Establishment of hyperpolarization-activated cyclic nucleotide-gated potassium channel 4-overexpressing mouse embryonic stem cell-derived cardiomyocytes as a candidate for a biological pacemaker

Abstract

Purpose: The number of patients receiving cardiac pacemaker implantation has been increasing. However, the devices have various problems including short battery life, lead breaks, infection, and electromagnetic interference. Alternative therapies including cell therapy are expected to solve these problems. Cell therapies and gene therapies to establish biological pacemakers have been reported, but a physiological heart rate has never been achieved. Therefore, we generated hyperpolarization-activated cyclic nucleotide-gated potassium channel 4 (HCN4)-overexpressing mouse embryonic stem cell-derived cardiomyocytes (mESC-CMs) and investigated whether they have characteristics as a functional pacemaker in vitro. Methods: A pEF1-rabbit Hcn4-IRES-ZsGreen1 vector was used for nucleofection of mouse embryonic stem cells (mESCs) and selection of stable clones that are G418-resistant and ZsGreen1-positive. The mESCs were differentiated to cardiomyocytes by the hanging drop method. The mESC-CMs were purified under serum/glucose-free and lactate-supplemented conditions. The characteristics of the purified cells were verifid by RT-PCR and immunostaining, and the frequency of spontaneous beating was compared between control and HCN4-overexpressing mESC-CMs. Results: Most of the purified cells showed spontaneous beating and they were alpha-cardiac actinin-positive by immunostaining. RT-PCR showed that Oct4 and Nanog had disappeared and that ion channels (Hcn4, Scn5a, Connexin40, Connexin43, and Connexin45), Nkx2.5 and Tnnt2 were positive.

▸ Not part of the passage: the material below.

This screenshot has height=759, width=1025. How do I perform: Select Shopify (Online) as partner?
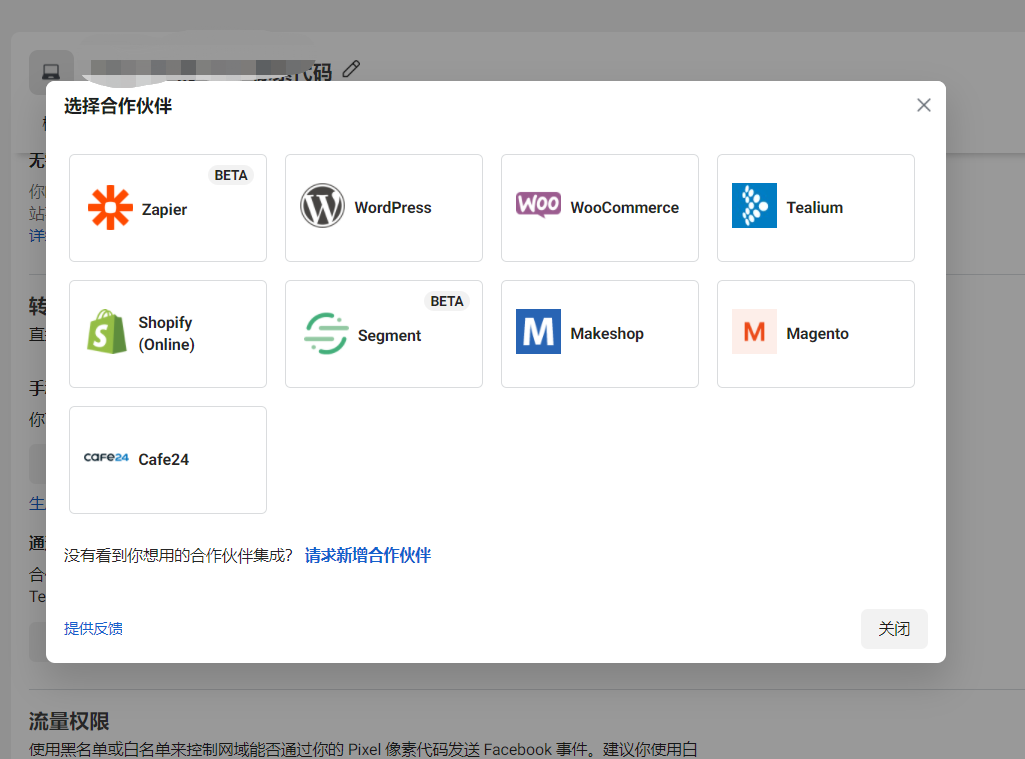click(167, 333)
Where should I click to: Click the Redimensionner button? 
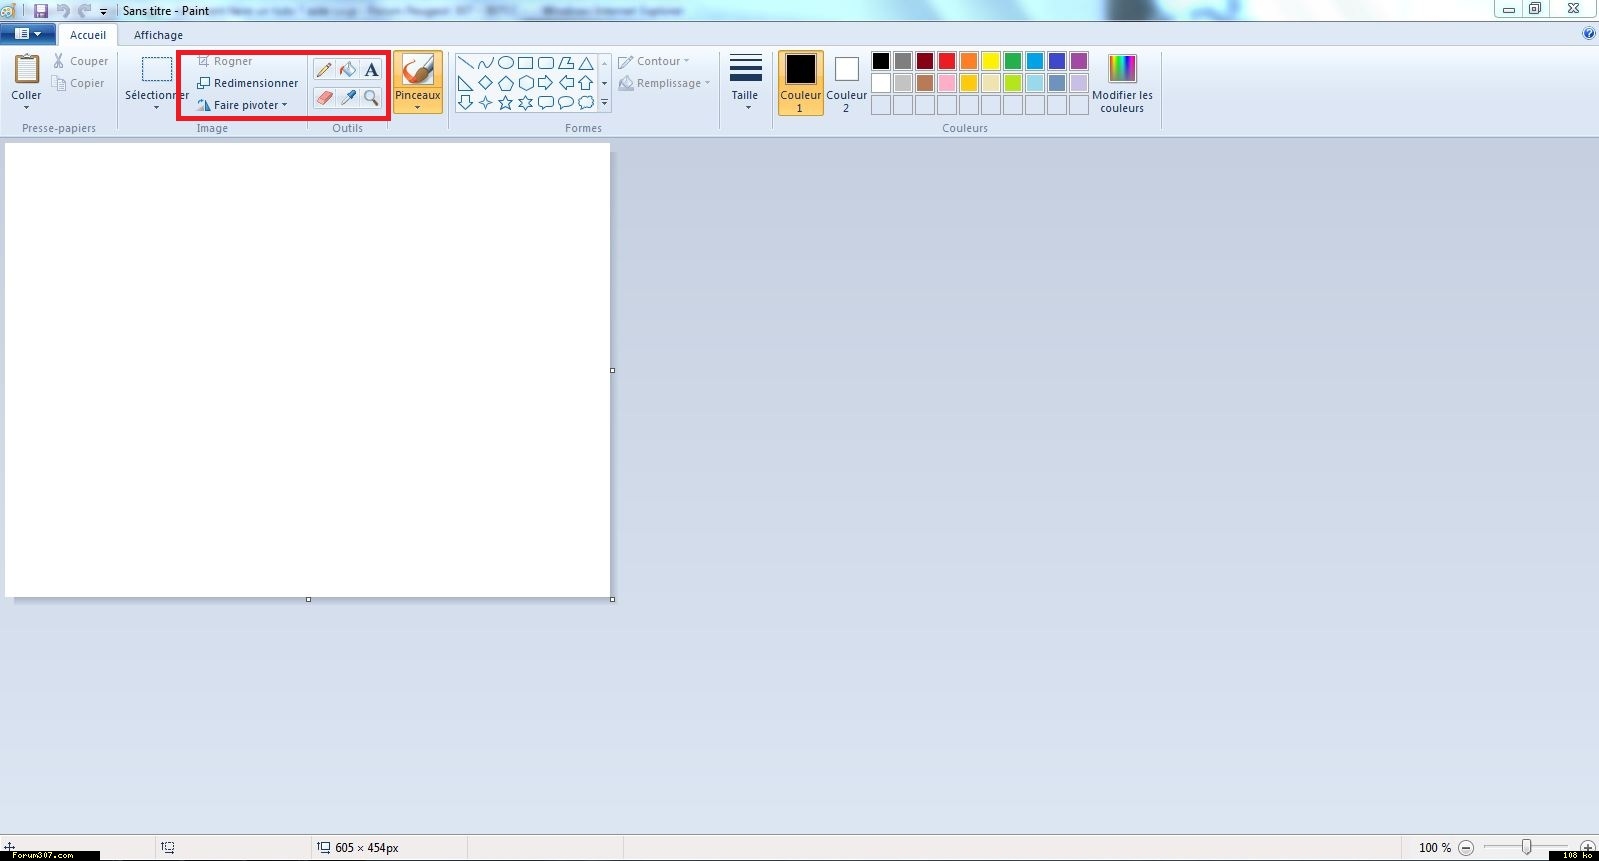(248, 83)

HCN4-overexpressing mESC-CMs expressed higher levels of Hcn4 than did control mESC-CMs. HCN4-overexpressing mESC-CMs showed significantly more rapid beating than did control mESC-CMs (Hcn4-overexpressing, 87.4±11.9 /min; control, 43.1±4.8 /min). The beating rate of HCN4-overexpressing mESC-CMs decreased in response to ivabradine (no treatment, 105±18.9 /min; 3 μM ivabradine, 74.0±14.7 /min; 30 μM ivabradine, 37.5±4.1 /min) and increased in response to isoproterenol (no treatment, 93.0±8.9 /min; 1 μM isoproterenol, 124±6.5 /min). Conclusions: We established HCN4-overexpresssing mESC-CMs that show rapid spontaneous beating and responses to drugs in vitro. The results indicate the possibility of application of these cells as a biological pacemaker.